Bu arada, takvim ve uluslararası konferans meseleleri Sayın Talat döneminde de Türk tarafının arzuları arasında yer almasına karşın, Sayın Eroğlu (ve Kıbrıs Türk sağı) ile Sayın Talat’ın (ve Kıbrıs Türk solunun) takvim ve uluslararası konferansı isteme sebeplerinin farklı olduğu açık. Sayın Talat (ve Kıbrıs Türk solu) bu iki kavramı müzakerelerden bir sonuç almak ve Kıbrıs sorununu çözmek için isterken, Sayın Eroğlu (ve Kıbrıs Türk sağı), bunları, müzakerelere bir noktada “yeter” demek ve iki tarafın kendi yoluna gitmesine zemin hazırlamak amacıyla talep ediyorlar. “Son oyun” kavramının bu kesimde bu kadar büyük bir sevinç yaratmasının esas nedeninin bu olduğu yapılan açıklamalardan kolaylıkla anlaşılabiliyor.
c) Kıbrıs Türk Solu
Bu kesim içerisinde iki farklı değerlendirme biçimi olduğunu söylemek mümkün. Bir grup, yukarıda yapılan saptamalardan hareketle, aslında ortada umutlanacak bir şey olmadığına vurgu yaparken, ikinci grup müzakereler konusunda umutsuzluk aşılamanın solun işi olamayacağını, böyle bir yaklaşımın Kıbrıs Türk solunun tarihsel misyonuna ters düştüğünü ileri sürüyor.
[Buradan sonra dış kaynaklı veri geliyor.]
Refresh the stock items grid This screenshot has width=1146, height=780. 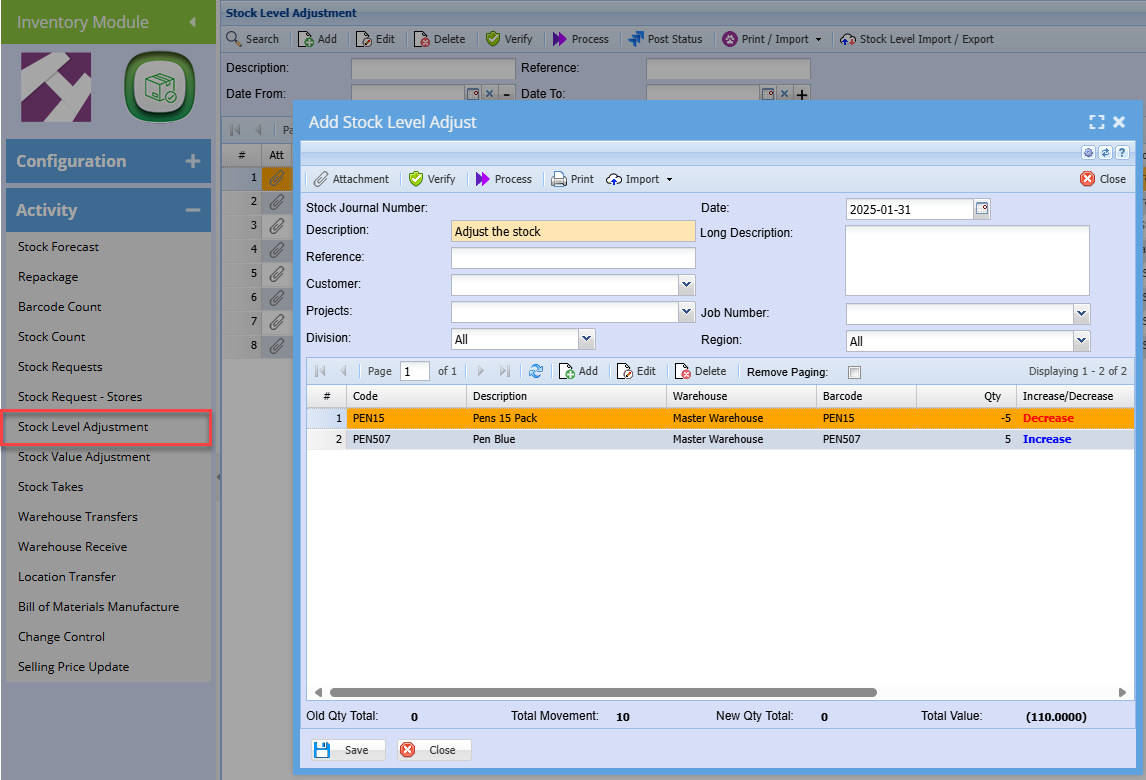536,371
Sonuç Yerine: Kıbrıs Türk Solu New York Zirvesi’ni Nasıl Değerlendirmeli?
Kanımca, Kıbrıs Türk solu içerisindeki iki grubun yukarıda sözü edilen her iki yaklaşımının da haklı ve haksız tarafları var. Her şeyden önce, umut pompalayacağım diye gerçeklerin üzerini örtmek kabul edilebilir bir yaklaşım değil. Ama, gerçeklerin altını çizeceğim diye bu müzakerelerden bir şey çıkmaz düşüncesini yaymanın çözüm istemeyenlerin ekmeğine yağ süreceğini de unutmamak gerekir.
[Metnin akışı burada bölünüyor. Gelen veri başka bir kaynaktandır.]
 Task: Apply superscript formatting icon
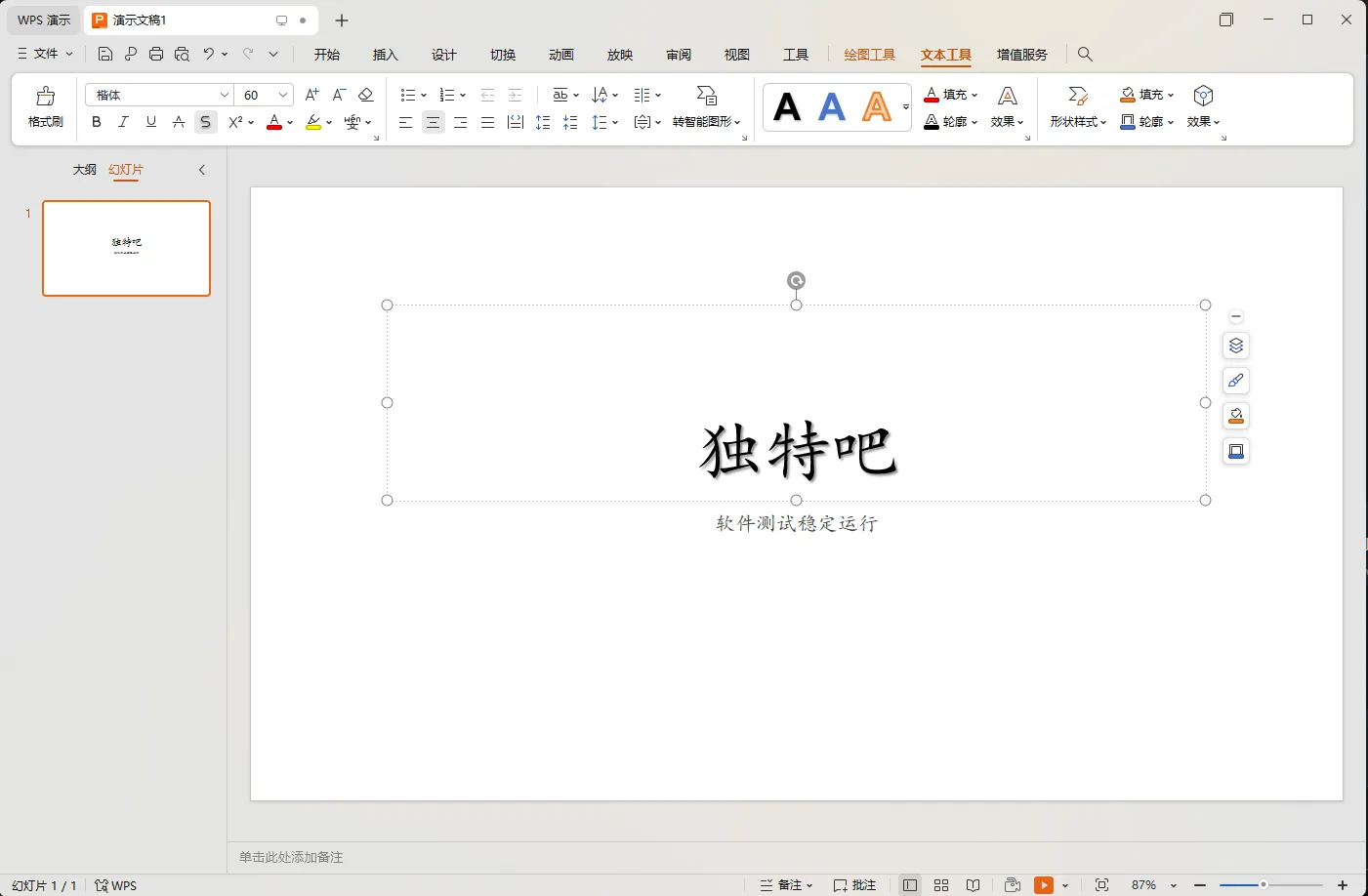click(x=234, y=122)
Benzer bir biçimde, gerçeklerin altını çizeceğim diye umutsuzluk aşılamak da kabul edilemez. Dahası böyle bir yaklaşımın Kıbrıs Türk solunun tarihsel misyonuna ters düştüğü son derece açık. Ancak umudu sıcak tutacağım diye gerçekleri perdelemeye kalkmak görüşmelerdeki başarısızlığa müdahale etme imkânlarını ortadan kaldırabilir.
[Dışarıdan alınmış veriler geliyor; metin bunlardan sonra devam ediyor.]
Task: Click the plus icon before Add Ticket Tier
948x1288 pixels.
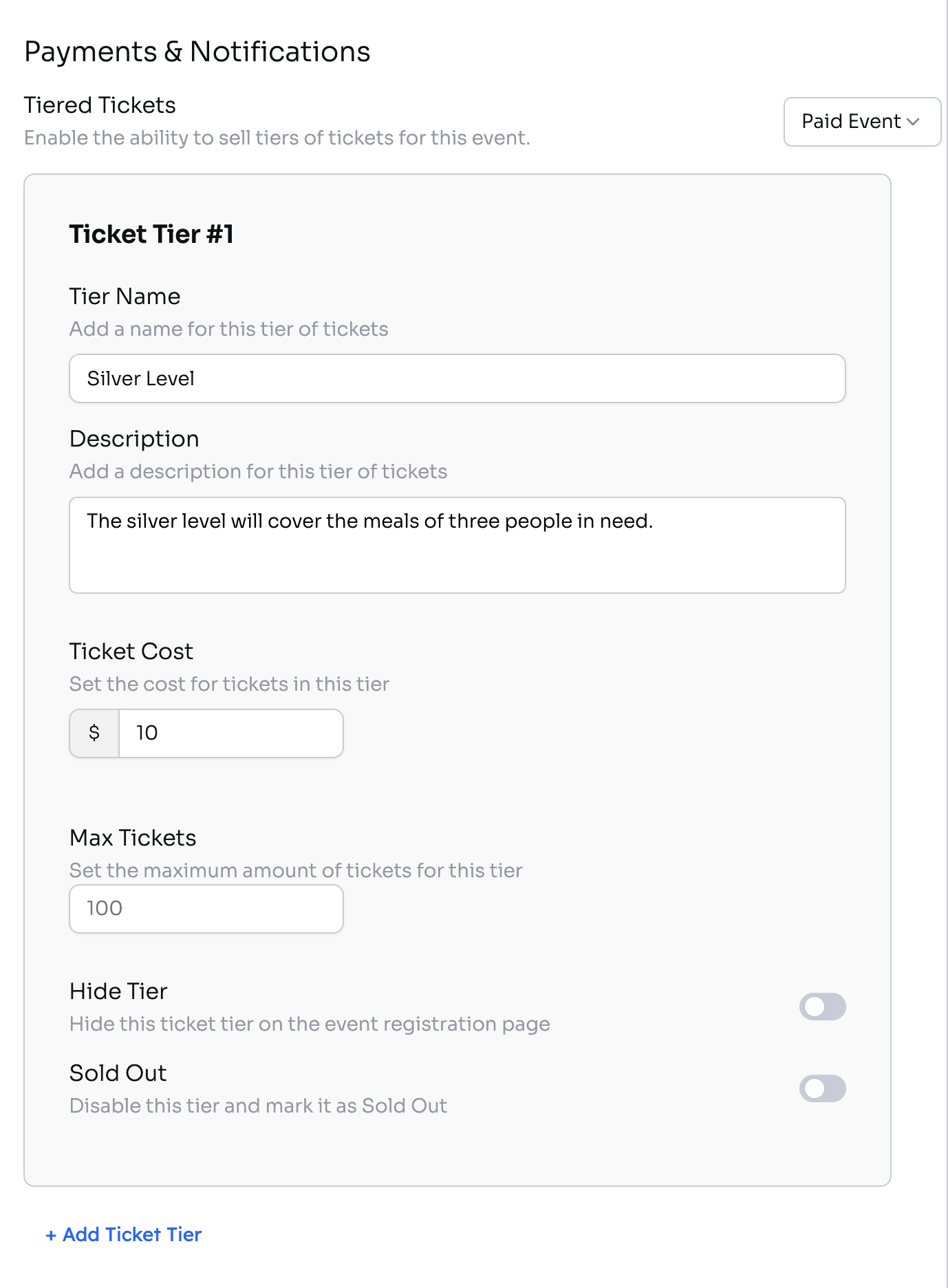Action: pyautogui.click(x=51, y=1236)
Kanımca doğru değerlendirme ancak her iki grubun yaklaşımlarındaki olumlu tarafları öne çıkararak yapılabilir. Yani bir yandan gerçekler en açık şekilde halkla paylaşılmalı, diğer yandan umudu sıcak tutmanın ancak halkın bu sürece aktif biçimde müdahale etmesinin sağlanmasıyla mümkün olabileceği ortaya konulmalıdır. Halkın sürece müdahale etmesini sağlamanın tek yolu, hangi konularda anlaşılıp, hangi konularda anlaşılamamış olduğunu hiçbir şeyi saklamadan halkla paylaşmaktır. Kaldı ki, Sayın Eroğlu, Cumhurbaşkanlığı seçim sürecinde her şeyi halkla paylaşacağına söz vermiş ve Sayın Ban da, daha önceki zirvelerde, bunun yapılması gerektiğinin altını çizmişti. Bence şu anda Kıbrıs Türk solunun birincil görevi, anlaşılan ve anlaşılamayan tüm noktaları halkla paylaşması için Sayın Cumhurbaşkanı üzerinde baskı kurmak ve Ocak 2012 Zirvesi’ne giden yolda bu konuyu halkın gündemine taşımaktır. Anlaşılamayan konulardaki çözüm önerilerinin geliştirilmesi sürecine Kıbrıs Türk halkının katılması demokrasinin gereğidir. 2012’de bizi çözüme ulaştıracak bir “son oyun”un oynanması ancak Kıbrıs Türk halkının bu iki aylık sürece aktif bir özne olarak katılmasıyla mümkündür.